Today we’ve got some more great photos from the Omiya Bonsai Art Museum. They’re taken from a feature Omiya recently put up on a Special Exhibition in honor of the upcoming 100th anniversary of the Omiya Bonsai Village.
This Japanese maple with its truly astounding nebari, is named ‘Koga’ which means ‘child’ in Japanese.
“Japanese Maple. This work, the gentle sloping trunk spreading thin branches in all directions, gives the impression of a substantial expansion of space. In this season, the leaves will begin to color day by day and show a beautiful gradation.
Hanging scroll: Hazy Moon (painted by Keinen Imao) (E-033)
Writing Alcove: Itosusuki, Japanese Silver Gras” Quoted from Omiya Bonsai Art Museum’s caption.
“Japanese Juniper. This bonsai's trunk brims with shari part of which bends out forming sharp jin near the soil's surface. Contained within the tree's short 30 centimeters is an expression of a solemn tree formed by nature's hands. Companion piece: Fuiri-Sekisho.” From Omiya’s caption.
Red chokeberry. There’s a message here; all your bonsai don’t have to be powerful behemoths, or even trees. Sometimes an unremarkable shrub can become a thing of beauty in the right pot and potted just so. Of course flowers and berries never hurt. In this case, our little planting could be a companion or stand on its own. Your choice.

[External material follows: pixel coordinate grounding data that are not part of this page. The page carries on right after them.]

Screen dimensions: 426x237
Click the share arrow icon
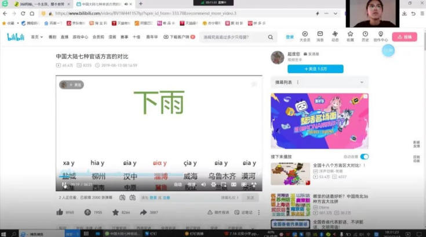pyautogui.click(x=143, y=213)
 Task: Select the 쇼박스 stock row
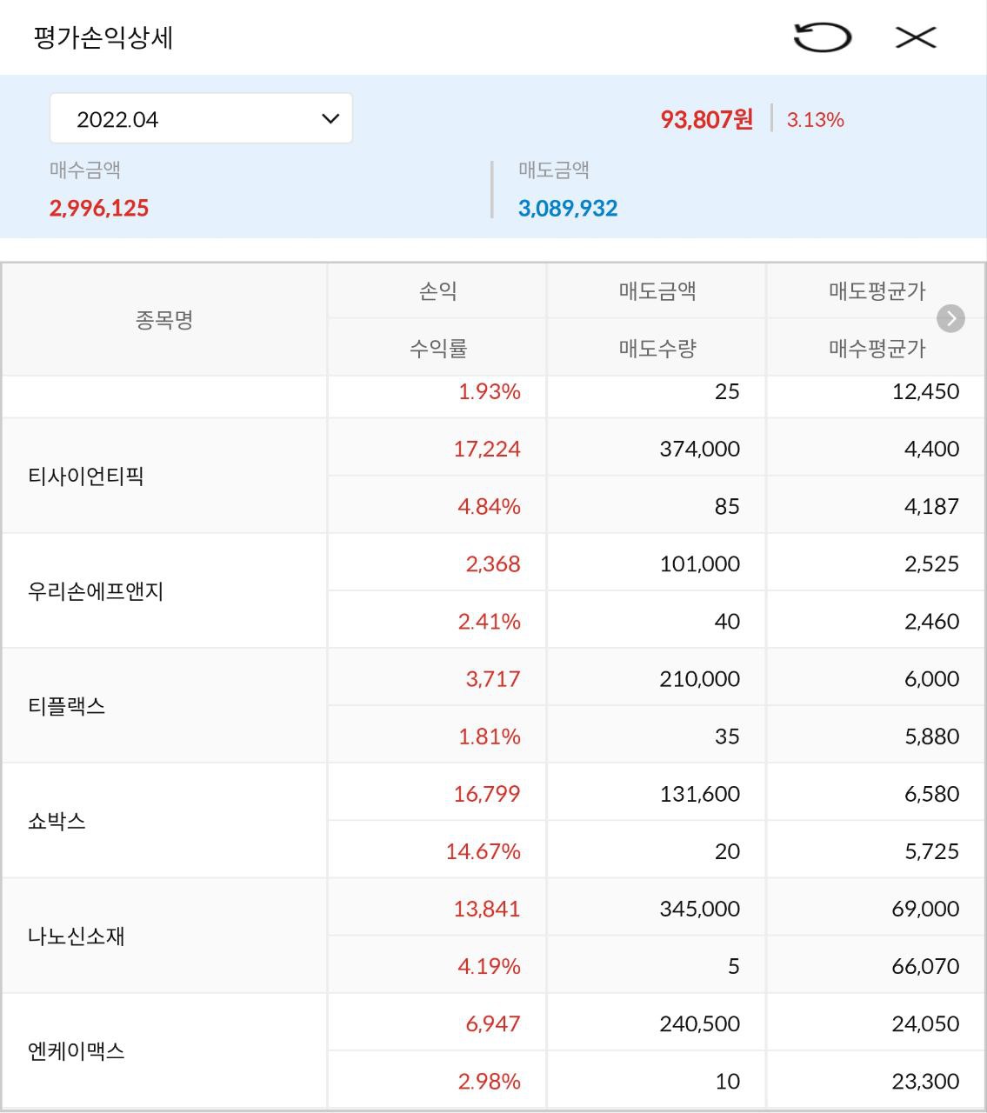point(57,821)
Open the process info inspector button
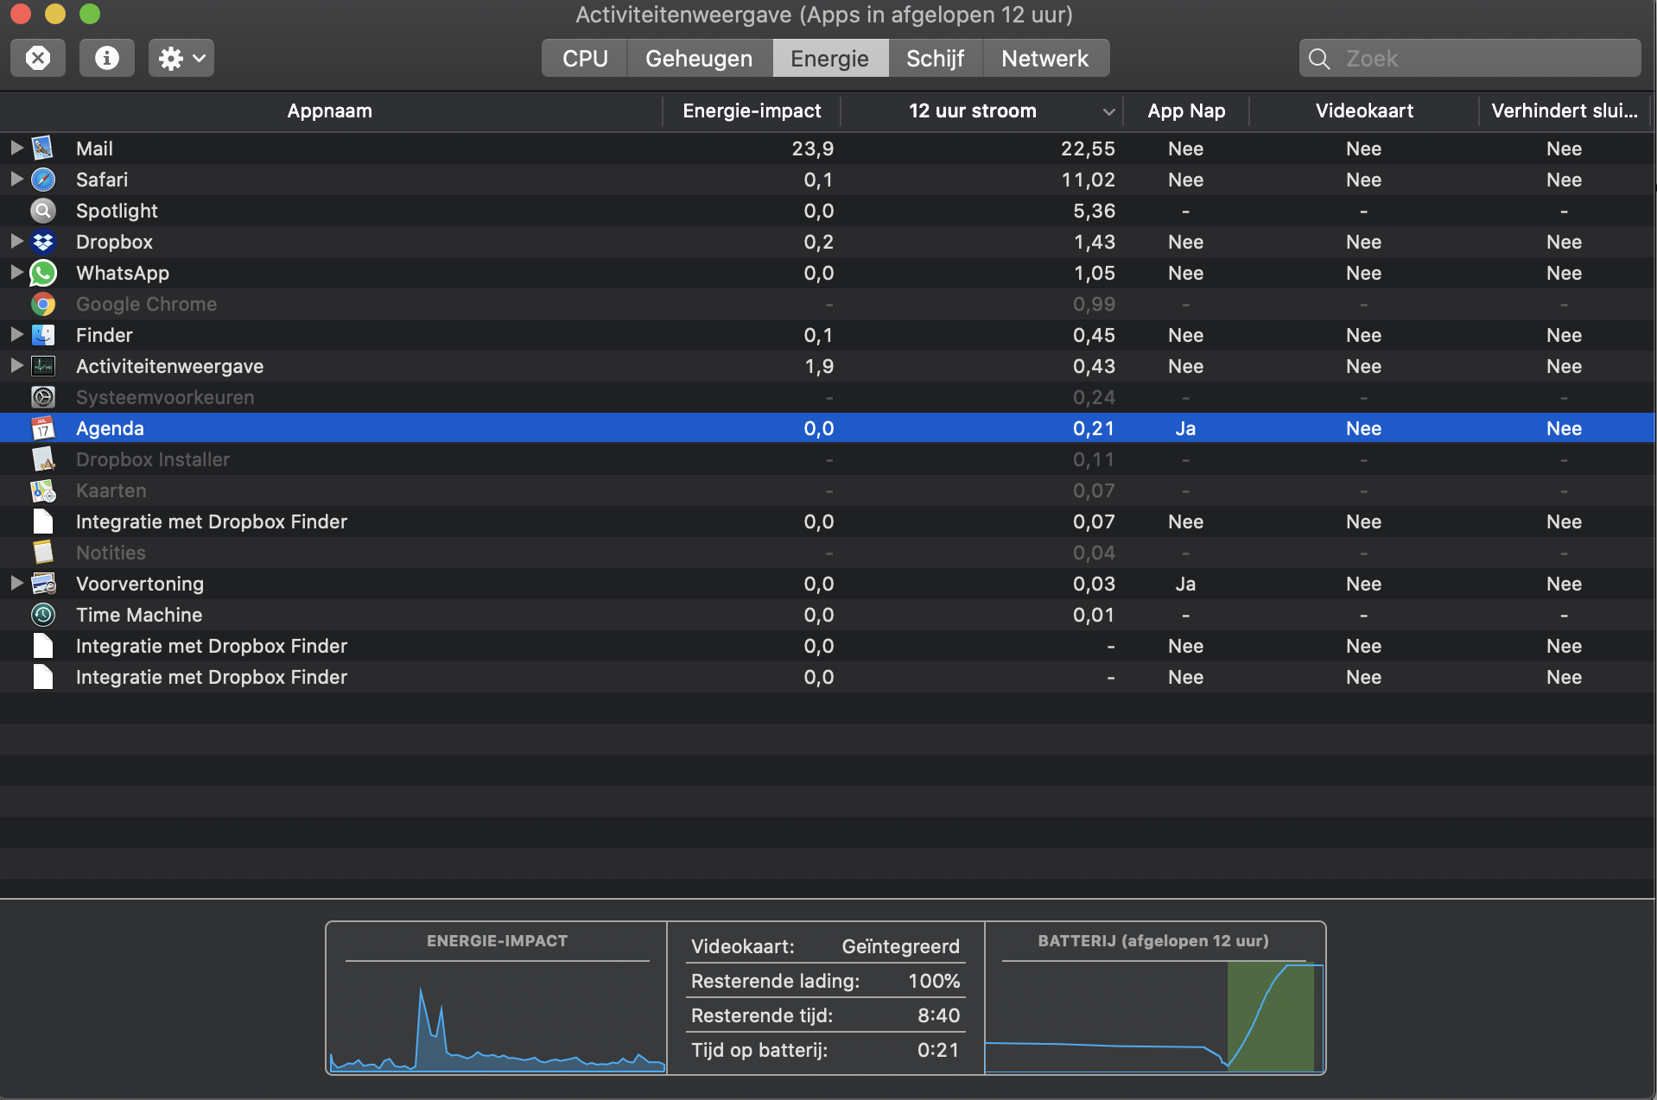Screen dimensions: 1657x1100 tap(106, 58)

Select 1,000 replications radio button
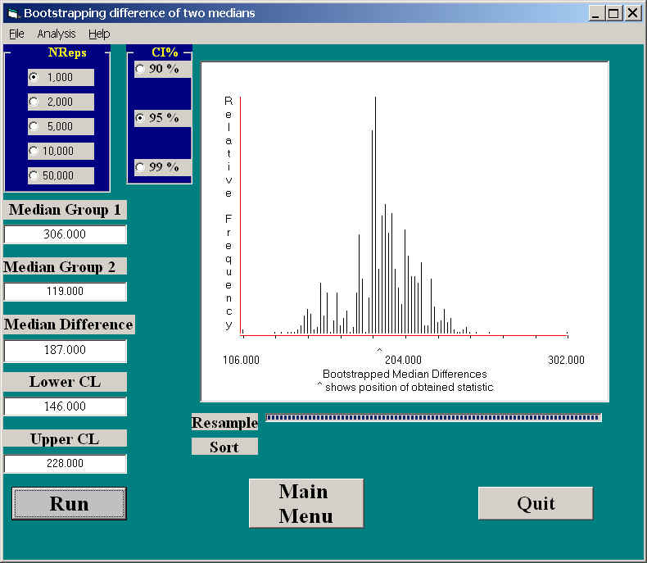click(34, 77)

“Bonsai Pot with Pegasus Design. The winged horse made its way from Sassanian Empire (224-651 B.C.) to Tang Dynasty in China before reaching Japan in the 7th century during the Hakuho period. The pegasus in this picture, with all of its fore legs raised, was copied from an icon found on a decorated pitcher at the famous Horyuji Temple.” From Omiya’s caption.
Here’s another one that could be a companion or stand on its own.

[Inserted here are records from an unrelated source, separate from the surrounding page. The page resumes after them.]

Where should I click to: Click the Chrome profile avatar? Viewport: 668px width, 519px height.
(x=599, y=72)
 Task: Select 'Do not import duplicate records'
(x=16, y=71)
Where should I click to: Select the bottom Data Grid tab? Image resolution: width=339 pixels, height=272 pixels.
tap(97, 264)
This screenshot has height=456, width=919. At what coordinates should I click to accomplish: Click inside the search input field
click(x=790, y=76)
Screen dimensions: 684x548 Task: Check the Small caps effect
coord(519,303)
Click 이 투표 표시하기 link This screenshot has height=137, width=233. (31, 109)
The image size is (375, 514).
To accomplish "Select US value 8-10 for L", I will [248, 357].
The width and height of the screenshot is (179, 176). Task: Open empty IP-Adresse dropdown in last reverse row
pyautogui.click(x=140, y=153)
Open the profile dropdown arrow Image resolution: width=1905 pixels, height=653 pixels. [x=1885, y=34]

Burning Bush. A plant common here in Vermont and much of the Eastern U.S. that’s known for its brilliant red fall foliage. Here’s Omiya’s caption: “This bonsai, formed in han kengai, or semi cascade style, is of a small variation of the spindle tree called komayumi. After blooming with pale green blossoms in early summer, the plant bears small fruits here and there. In fall, they become vivid red color.”
“History and Culture of Bonsai: Bonsai Chronicle. Time Period: Saturday, September 18 to Wednesday, November 17. Venue: Exhibition Room.
The “Bonsai Chronicle” panel—which explains the history and culture of bonsai in a visual chronological table—will be on display along with bonsai pots filled with seasonal plants, ukiyo-e woodblock prints and other bonsai-related historical materials.” From Omiya’s caption.
“Japanese Cedar. The beautiful shape of this Japanese cedar showing the dignity of a massive tree condensed to a smaller form represents a typical shape of bonsai. And with the branches shaping left and right alternately, a symmetric and breezy figure is expressed.
Hanging scroll: Banri Ichijo Tetsu (calligraphy by Sokushu Akiyoshi) (E-076)
Side Alcove: Fuchiso, Japanese forest grass.” From Omiya’s caption.
“Gyo Room Japanese Maple (Deshojo). With five trunks standing upright this bonsai expresses a refreshing impression. The name of this breed of Japanese maple, Deshojo, means deep red and was given to the breed because it bears such deep red leaves in the early spring.
Hanging scroll: Moon and Silver Grass (painted by Shoe Watanabe)” From Omiya’s caption.
“Virginia Creeper. This plant is a creeper native to the southeastern part of America and Mexico, and looks as though it grew wild on a high cliff. It was introduced to Japan during the Taisho period (1912-1926). The dainty berries are the highlight of this season. As autumn deepens, the green leaves turn a vivid red.” From Omiya’s caption.
Hinoki Cypress, Chamaecyparis obtusa. Omiya’s caption says five trunks, but I only count 4. Are my eyes playing tricks, or is the fifth trunk completely hidden? Or…..? By the way, I like the way the lighting highlights the bright green foliage that is often characteristic of Hinoki cypress.